Nata da una famiglia con l’arte e lo spettacolo nel sangue, Fatima non poteva che ricevere la passione per il canto, la musica, la moda, il cinema e il disegno.
“Crescendo, è nato sempre di più il desiderio di trasformare la mia passione in lavoro, così a 14/15 anni iniziai a lavorare come modella sotto agenzia. Nei miei anni in agenzia non conoscevo affatto né il mondo alternativo nè il modeling freelance, pur sentendolo nominare continuamente da chi mi gestiva, con i consigli di starci alla larga, ecc. Ma essendo poco più di una adolescente in un mondo sconosciuto dovevo essere gestita e imparare. Col tempo mi resi conto che avevano dei canoni troppo diversi per me e i miei gusti, così lasciai l’agenzia e mi dedicai solo al canto. Per due anni i miei tatuaggi e i miei piercing mi avevano fatto sentire diversa e bloccata nel portare avanti la mia passione, così da obbligarmi a stopparmi e quasi a rinunciarci”.

Poi cosa è successo? “Un giorno per caso mentre guardavo CSI una puntata in cui si raccontava di una modella suicide morta, iniziai a interessarmi quel mondo, per me totalmente sconosciuto.
Fatte le mie ricerche mi sembrava quasi un sogno e che forse c’era ancora speranza ma non sapevo assolutamente come entrarci. Passó un’altro anno e per casualità il mio professore di informatica che era anche un fotografo e un producer iniziò a formarmi e provammo a fare il primo set suicide.
Da li fui seguita dalla Reptyle e iniziai a fare i miei primi set sia come suicide sia come modella normale fino ad arrivare a quello che sono oggi.

Disegno, letteratura, moda e fashion sono alcune delle sue passioni. Quando nel 2001 è stato fondato il sito di SuicideGirls Fatima aveva solo sei anni, “Guardavo la Melevisione, e ancora non ero in grado di capire quel mondo”.
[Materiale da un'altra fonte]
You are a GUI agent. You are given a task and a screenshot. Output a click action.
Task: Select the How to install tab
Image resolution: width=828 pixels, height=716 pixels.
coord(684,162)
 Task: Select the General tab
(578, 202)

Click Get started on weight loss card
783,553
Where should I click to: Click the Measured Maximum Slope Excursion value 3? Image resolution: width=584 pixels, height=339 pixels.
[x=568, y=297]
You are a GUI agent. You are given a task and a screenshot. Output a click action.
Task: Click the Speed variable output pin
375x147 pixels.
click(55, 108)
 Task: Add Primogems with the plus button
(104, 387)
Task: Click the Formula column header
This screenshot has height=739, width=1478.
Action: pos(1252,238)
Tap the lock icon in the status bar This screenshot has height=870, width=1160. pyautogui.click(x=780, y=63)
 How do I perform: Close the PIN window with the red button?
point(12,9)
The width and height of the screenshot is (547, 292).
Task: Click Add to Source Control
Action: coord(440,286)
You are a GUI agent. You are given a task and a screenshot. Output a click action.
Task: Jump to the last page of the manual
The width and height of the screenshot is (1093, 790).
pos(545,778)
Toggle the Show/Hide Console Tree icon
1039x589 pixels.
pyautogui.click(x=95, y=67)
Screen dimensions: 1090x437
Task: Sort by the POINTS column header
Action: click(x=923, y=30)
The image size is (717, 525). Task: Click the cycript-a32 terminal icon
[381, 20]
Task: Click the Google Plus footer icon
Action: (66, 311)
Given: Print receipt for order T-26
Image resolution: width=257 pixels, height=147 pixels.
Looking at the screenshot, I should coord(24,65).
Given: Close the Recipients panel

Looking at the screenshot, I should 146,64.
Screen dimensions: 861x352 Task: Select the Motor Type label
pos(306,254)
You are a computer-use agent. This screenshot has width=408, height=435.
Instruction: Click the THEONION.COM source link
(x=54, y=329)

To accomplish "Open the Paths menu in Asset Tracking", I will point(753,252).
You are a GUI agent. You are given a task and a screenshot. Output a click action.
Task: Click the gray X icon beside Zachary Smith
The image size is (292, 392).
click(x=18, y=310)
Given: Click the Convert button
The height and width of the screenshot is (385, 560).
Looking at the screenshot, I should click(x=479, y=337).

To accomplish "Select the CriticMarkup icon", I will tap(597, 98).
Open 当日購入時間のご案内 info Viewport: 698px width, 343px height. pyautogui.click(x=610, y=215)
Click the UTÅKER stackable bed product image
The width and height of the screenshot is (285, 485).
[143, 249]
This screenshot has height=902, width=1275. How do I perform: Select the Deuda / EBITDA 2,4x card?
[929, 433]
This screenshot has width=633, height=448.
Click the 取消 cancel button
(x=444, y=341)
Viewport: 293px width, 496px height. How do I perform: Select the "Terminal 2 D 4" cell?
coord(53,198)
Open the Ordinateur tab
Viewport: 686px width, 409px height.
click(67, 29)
Cosa vuol dire essere una SG? Praticamente essere una SG significava avere opportunità lavorative e di guadagno, ma anche rappresentare un’estetica nuova e di rottura rispetto agli schemi dominanti. Infatti, per me essere una SG rappresenta un tipo di bellezza non stereotipato.
Entrarne a far parte è stata una delle scelte più giuste che abbia fatto nella mia vita, perché mi ha stravolto ogni cosa, mi ha permesso di raggiungere i miei sogni, portandomi a quello che sono ora. In più sono contenta di far parte di un movimento che ha cambiato i canoni estetici attuali. È anche grazie al sito se ora tatuaggi e capelli colorati sono sdoganati e più presenti. Ma purtroppo questo tipo di modelle in Italia ancora non è considerato del tutto alla pari di quelle non tatuate, cosa che non accade nei paesi esteri.

Impulsiva, bipolare e dolce. Ma anche impaziente e solare sono gli aggettivi che più la rappresentano.

Chissà, tra qualche anno la vedremo come prima cantante e modella alternativa d’Italia.